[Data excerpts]
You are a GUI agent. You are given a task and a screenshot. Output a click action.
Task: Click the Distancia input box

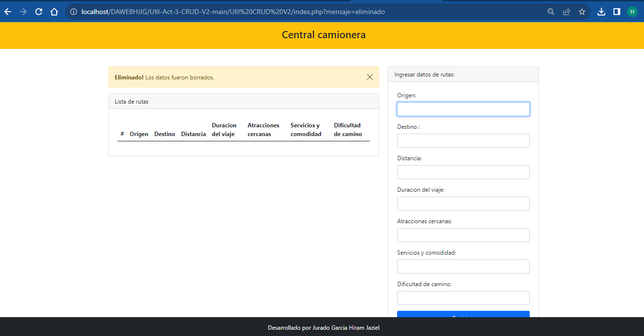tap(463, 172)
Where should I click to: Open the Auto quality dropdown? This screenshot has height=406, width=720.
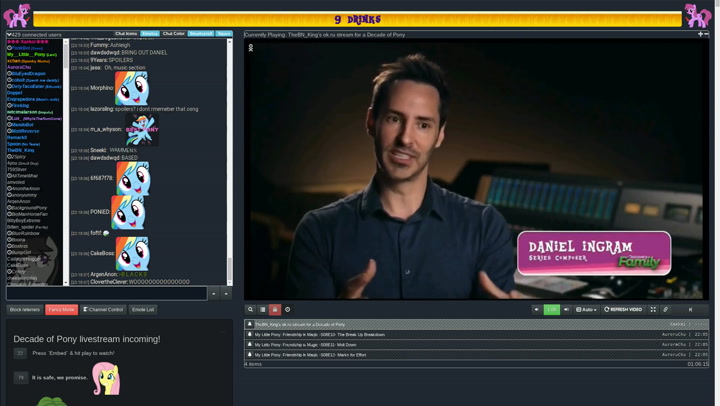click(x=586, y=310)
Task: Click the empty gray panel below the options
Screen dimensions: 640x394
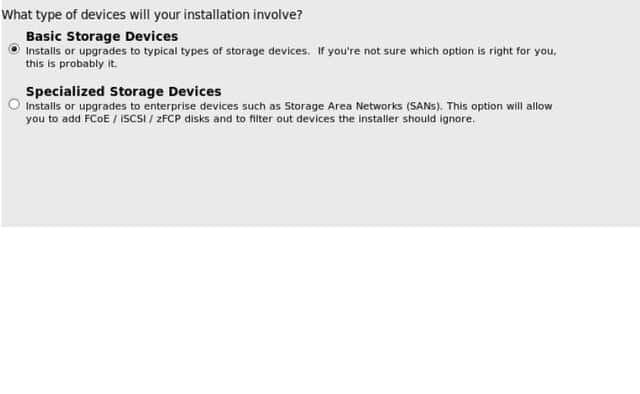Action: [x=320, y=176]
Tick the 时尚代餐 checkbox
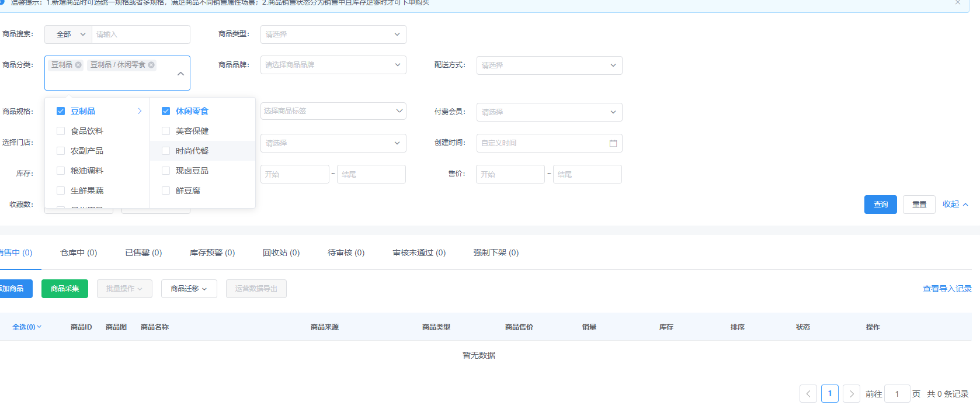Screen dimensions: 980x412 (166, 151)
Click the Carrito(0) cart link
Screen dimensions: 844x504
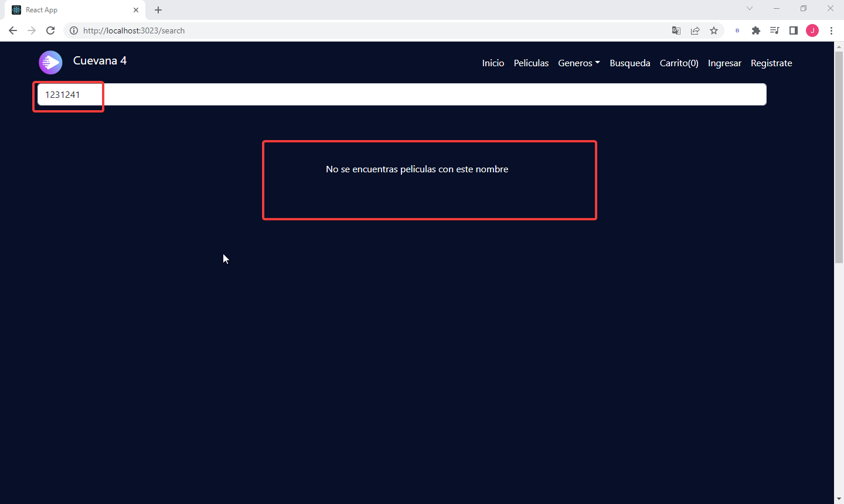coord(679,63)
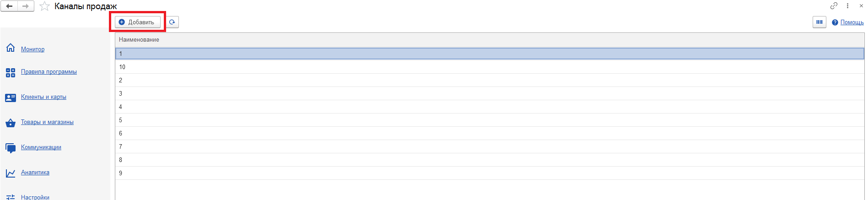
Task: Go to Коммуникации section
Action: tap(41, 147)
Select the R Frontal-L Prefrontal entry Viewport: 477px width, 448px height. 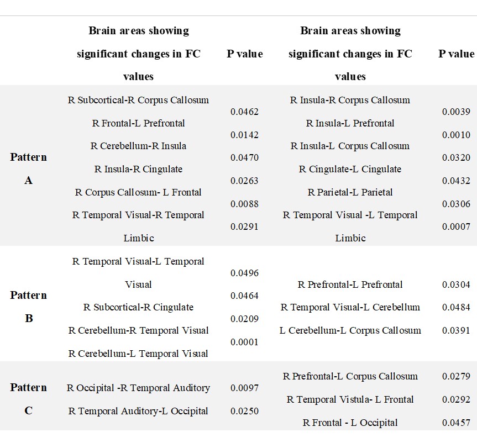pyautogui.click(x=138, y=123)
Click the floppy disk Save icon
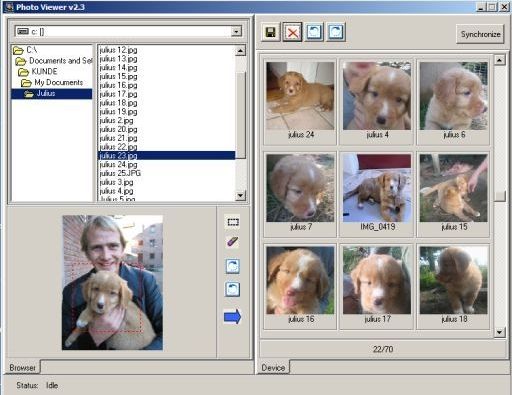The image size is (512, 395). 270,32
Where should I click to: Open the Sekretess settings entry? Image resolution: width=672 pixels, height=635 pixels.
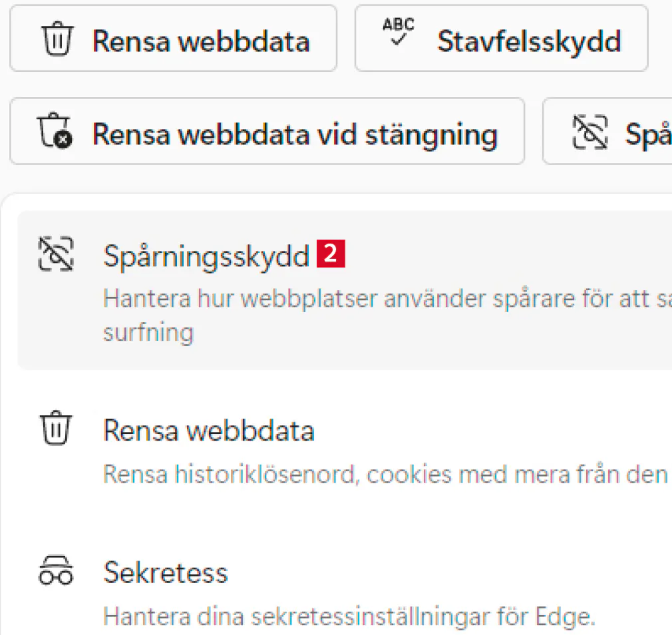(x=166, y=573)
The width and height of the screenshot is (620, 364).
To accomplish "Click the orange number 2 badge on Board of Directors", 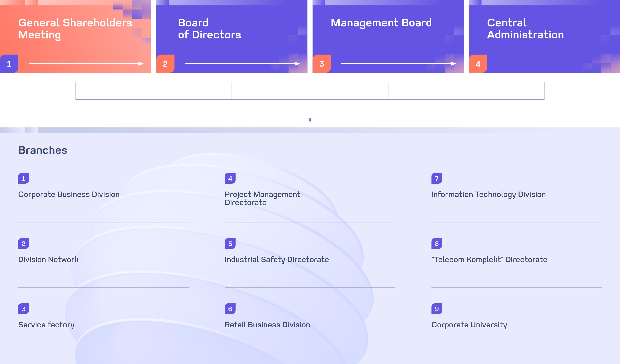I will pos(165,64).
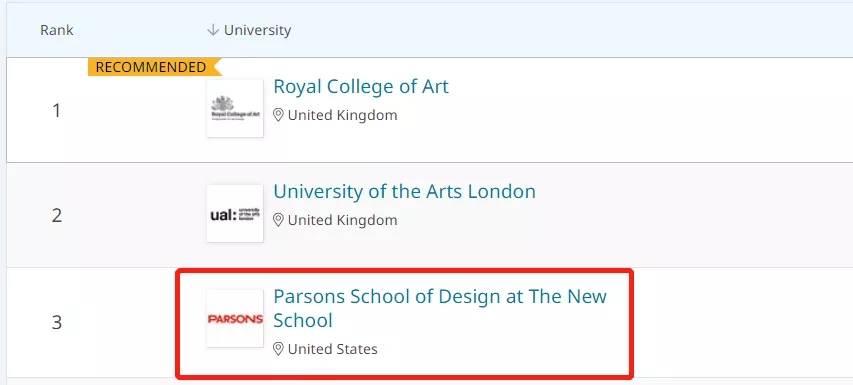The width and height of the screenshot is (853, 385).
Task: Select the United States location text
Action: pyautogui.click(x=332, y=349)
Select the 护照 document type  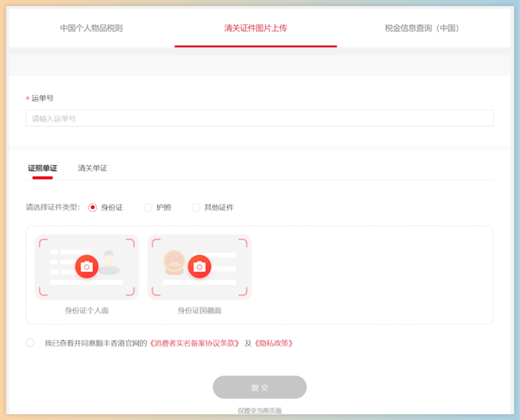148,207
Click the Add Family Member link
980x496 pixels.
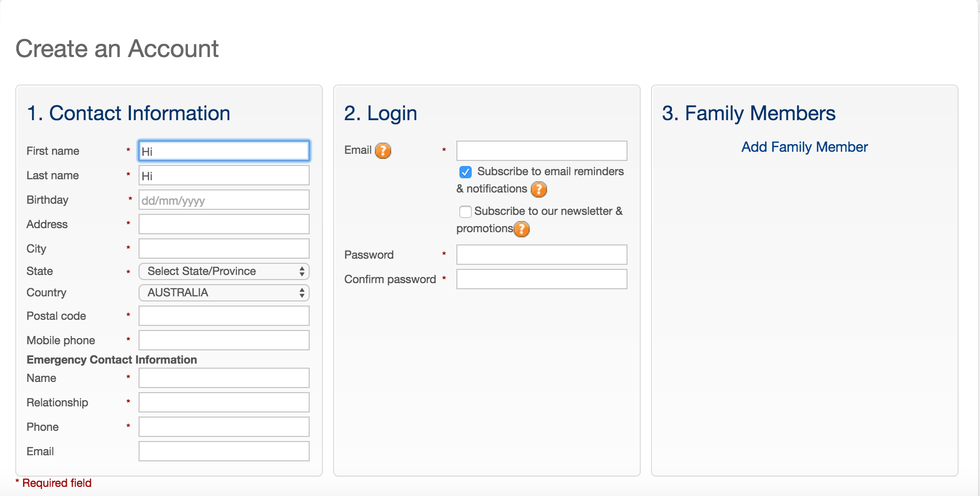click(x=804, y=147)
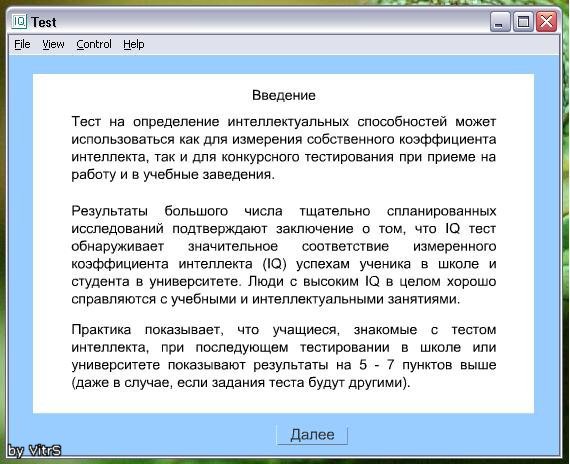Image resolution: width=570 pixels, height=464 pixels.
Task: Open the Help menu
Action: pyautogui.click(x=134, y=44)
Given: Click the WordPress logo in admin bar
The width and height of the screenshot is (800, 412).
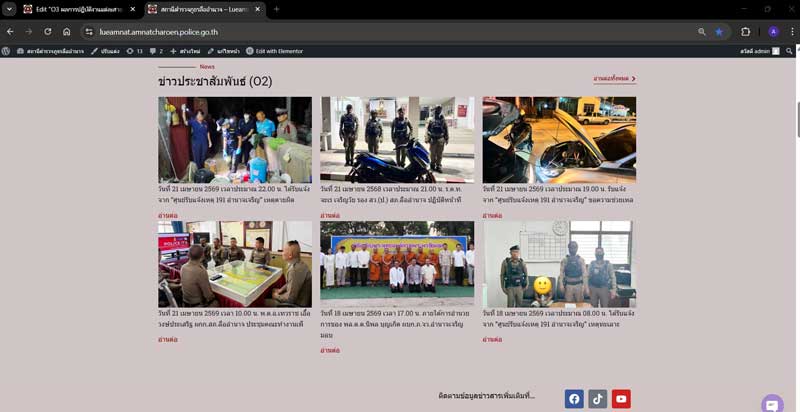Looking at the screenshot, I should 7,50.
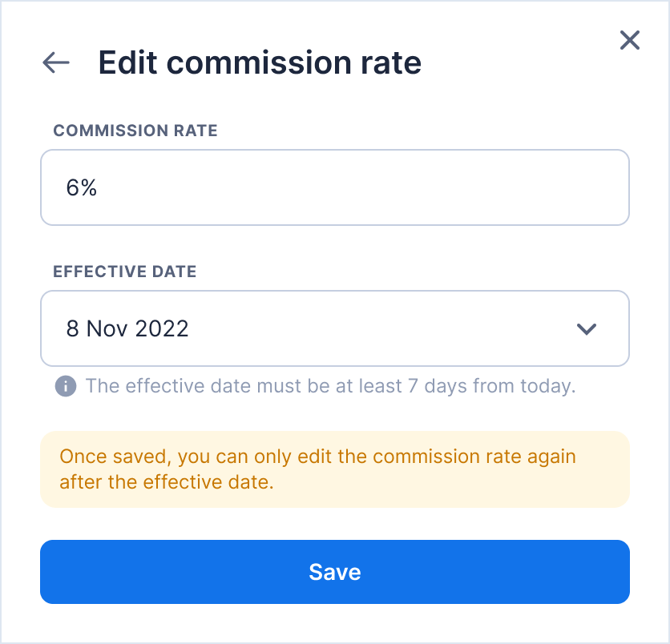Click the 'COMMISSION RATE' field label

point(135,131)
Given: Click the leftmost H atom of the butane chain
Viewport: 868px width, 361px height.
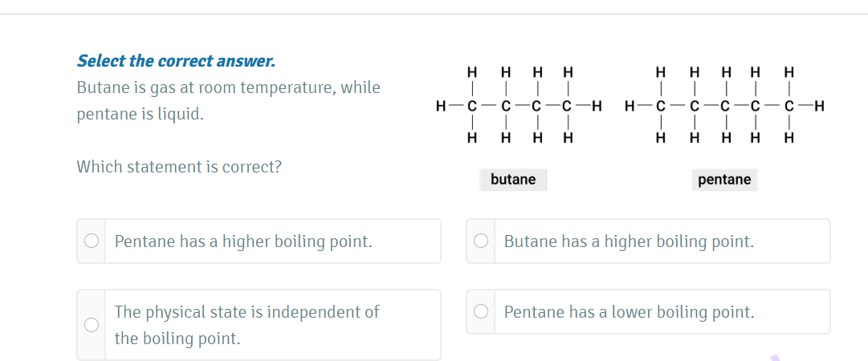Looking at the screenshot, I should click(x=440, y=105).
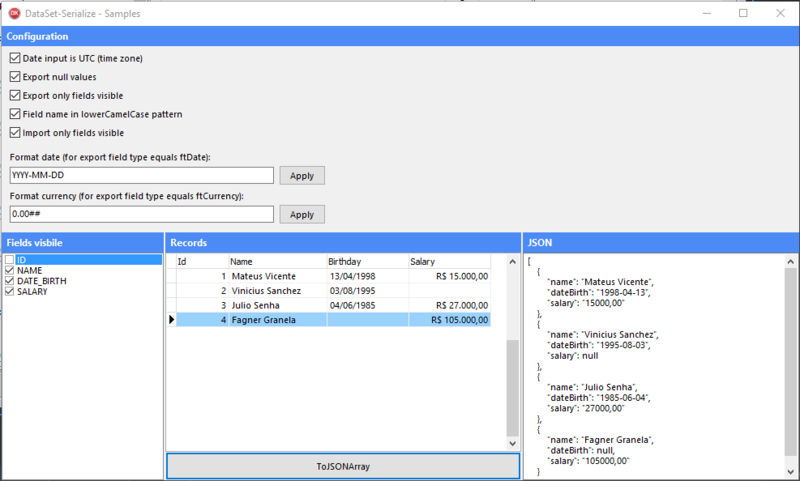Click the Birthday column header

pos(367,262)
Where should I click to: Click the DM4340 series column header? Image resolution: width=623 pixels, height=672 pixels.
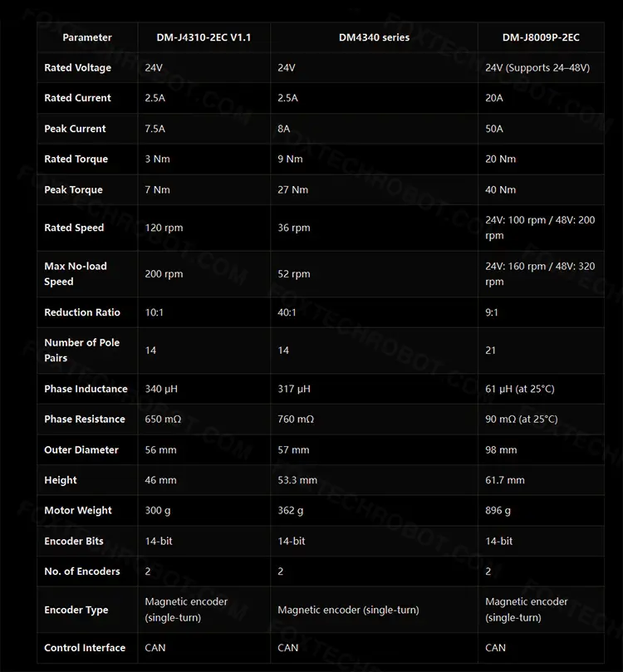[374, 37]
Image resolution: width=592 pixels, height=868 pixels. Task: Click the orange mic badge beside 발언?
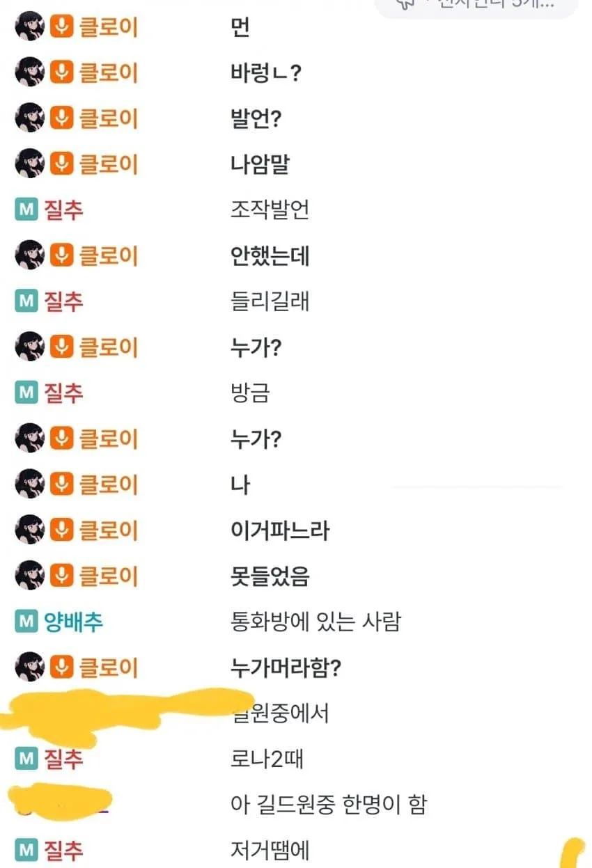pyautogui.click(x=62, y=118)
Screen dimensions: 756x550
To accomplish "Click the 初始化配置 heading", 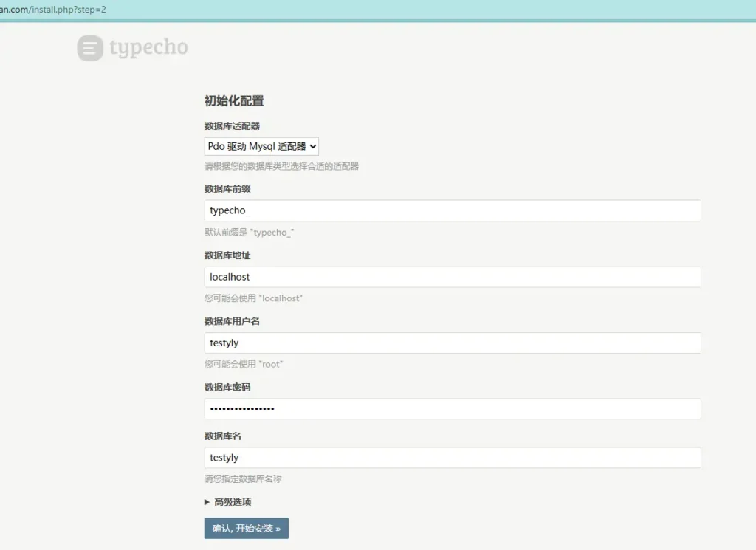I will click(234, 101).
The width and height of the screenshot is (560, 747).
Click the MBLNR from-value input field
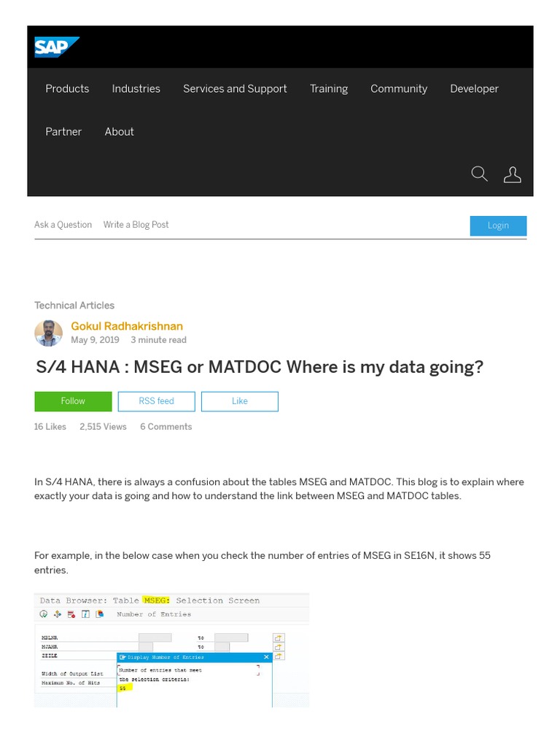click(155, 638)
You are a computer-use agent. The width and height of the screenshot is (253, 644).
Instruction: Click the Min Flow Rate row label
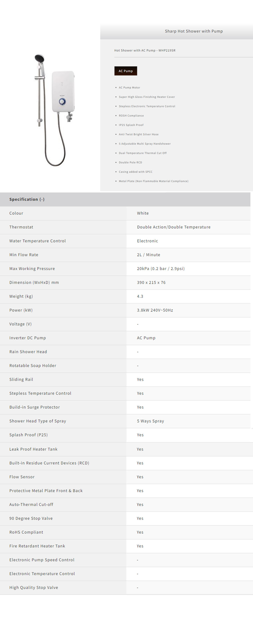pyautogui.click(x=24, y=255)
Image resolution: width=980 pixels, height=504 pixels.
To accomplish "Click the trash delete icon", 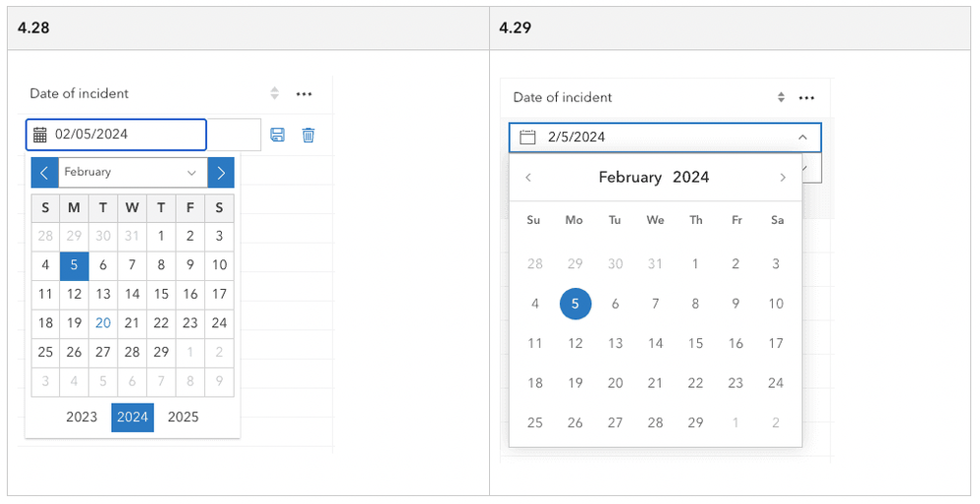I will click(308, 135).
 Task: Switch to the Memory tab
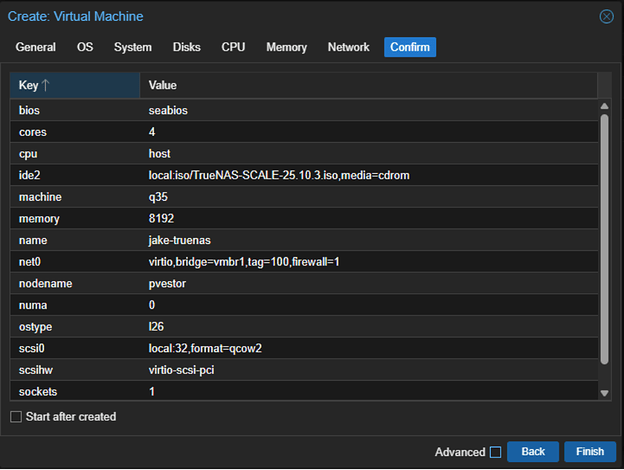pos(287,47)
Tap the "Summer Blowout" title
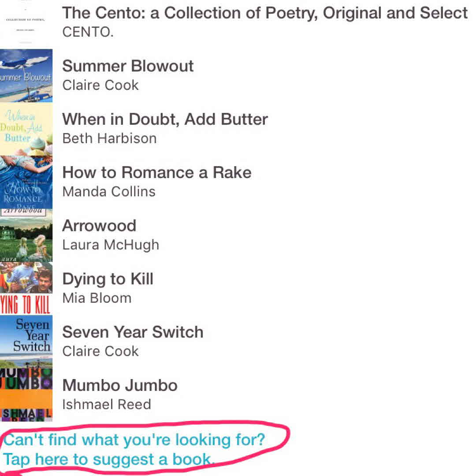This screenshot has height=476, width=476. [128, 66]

→ Your instructions:
Collect the complete line wherever the string "agent" appears in the records.

→ Answer to this task:
You are a GUI agent. You are given a task and a screenshot. Output a click action.
You are a computer-use agent. The width and height of the screenshot is (253, 644).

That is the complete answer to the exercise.